Element and text location data:
──────────────────────────────

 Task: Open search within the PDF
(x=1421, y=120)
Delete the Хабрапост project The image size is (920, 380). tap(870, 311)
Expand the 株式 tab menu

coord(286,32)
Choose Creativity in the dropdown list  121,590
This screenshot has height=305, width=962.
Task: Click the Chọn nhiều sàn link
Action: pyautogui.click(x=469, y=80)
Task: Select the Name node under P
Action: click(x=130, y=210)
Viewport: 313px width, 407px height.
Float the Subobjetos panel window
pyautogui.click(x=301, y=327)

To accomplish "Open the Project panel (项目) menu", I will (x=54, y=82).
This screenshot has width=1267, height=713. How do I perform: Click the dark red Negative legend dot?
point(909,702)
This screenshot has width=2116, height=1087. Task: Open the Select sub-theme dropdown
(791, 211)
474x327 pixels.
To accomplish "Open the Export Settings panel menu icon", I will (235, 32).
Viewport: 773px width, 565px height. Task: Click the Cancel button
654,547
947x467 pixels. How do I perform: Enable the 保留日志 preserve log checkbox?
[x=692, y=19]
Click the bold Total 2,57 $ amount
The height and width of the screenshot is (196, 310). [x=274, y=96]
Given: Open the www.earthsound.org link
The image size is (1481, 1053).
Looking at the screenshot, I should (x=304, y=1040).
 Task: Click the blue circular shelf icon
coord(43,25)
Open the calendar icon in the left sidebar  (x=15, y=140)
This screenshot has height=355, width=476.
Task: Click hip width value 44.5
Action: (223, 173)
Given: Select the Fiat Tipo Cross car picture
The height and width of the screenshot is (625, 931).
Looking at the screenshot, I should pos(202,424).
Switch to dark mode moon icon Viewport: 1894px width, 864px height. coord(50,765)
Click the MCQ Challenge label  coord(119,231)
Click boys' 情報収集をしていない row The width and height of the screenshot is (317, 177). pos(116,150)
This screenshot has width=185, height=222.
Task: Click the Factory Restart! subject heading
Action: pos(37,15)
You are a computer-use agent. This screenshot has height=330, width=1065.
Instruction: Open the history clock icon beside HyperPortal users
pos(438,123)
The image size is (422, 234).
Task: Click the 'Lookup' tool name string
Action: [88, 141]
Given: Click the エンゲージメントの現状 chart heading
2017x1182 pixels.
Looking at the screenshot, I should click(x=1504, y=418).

──────────────────────────────

**WHAT YOU NEED TO DO**.
Rewrite all of the material above as a numbered list with one item per line, omitting any blank lines.

**SOLUTION**.
1.  Task: Open search within the PDF
2. (x=1421, y=120)
3. Delete the Хабрапост project The image size is (920, 380). tap(870, 311)
4. Expand the 株式 tab menu
5. coord(286,32)
6. Choose Creativity in the dropdown list  121,590
7. This screenshot has height=305, width=962.
8. Task: Click the Chọn nhiều sàn link
9. Action: pyautogui.click(x=469, y=80)
10. Task: Select the Name node under P
11. Action: click(x=130, y=210)
12. Viewport: 313px width, 407px height.
13. Float the Subobjetos panel window
14. pyautogui.click(x=301, y=327)
15. To accomplish "Open the Project panel (项目) menu", I will (x=54, y=82).
16. This screenshot has width=1267, height=713. How do I perform: Click the dark red Negative legend dot?
17. point(909,702)
18. This screenshot has width=2116, height=1087. Task: Open the Select sub-theme dropdown
19. (791, 211)
20. 474x327 pixels.
21. To accomplish "Open the Export Settings panel menu icon", I will (235, 32).
22. Viewport: 773px width, 565px height. Task: Click the Cancel button
23. 654,547
24. 947x467 pixels. How do I perform: Enable the 保留日志 preserve log checkbox?
25. [x=692, y=19]
26. Click the bold Total 2,57 $ amount
27. The height and width of the screenshot is (196, 310). [x=274, y=96]
28. Given: Open the www.earthsound.org link
29. The image size is (1481, 1053).
30. Looking at the screenshot, I should (x=304, y=1040).
31.  Task: Click the blue circular shelf icon
32. coord(43,25)
33. Open the calendar icon in the left sidebar  (x=15, y=140)
34. This screenshot has height=355, width=476.
35. Task: Click hip width value 44.5
36. Action: (223, 173)
37. Given: Select the Fiat Tipo Cross car picture
38. The height and width of the screenshot is (625, 931).
39. Looking at the screenshot, I should pos(202,424).
40. Switch to dark mode moon icon Viewport: 1894px width, 864px height. coord(50,765)
41. Click the MCQ Challenge label  coord(119,231)
42. Click boys' 情報収集をしていない row The width and height of the screenshot is (317, 177). pos(116,150)
43. This screenshot has width=185, height=222.
44. Task: Click the Factory Restart! subject heading
45. Action: pos(37,15)
46. You are a computer-use agent. This screenshot has height=330, width=1065.
47. Instruction: Open the history clock icon beside HyperPortal users
48. pos(438,123)
49. The image size is (422, 234).
50. Task: Click the 'Lookup' tool name string
51. Action: [88, 141]
52. Given: Click the エンゲージメントの現状 chart heading
53. 2017x1182 pixels.
54. Looking at the screenshot, I should click(x=1504, y=418).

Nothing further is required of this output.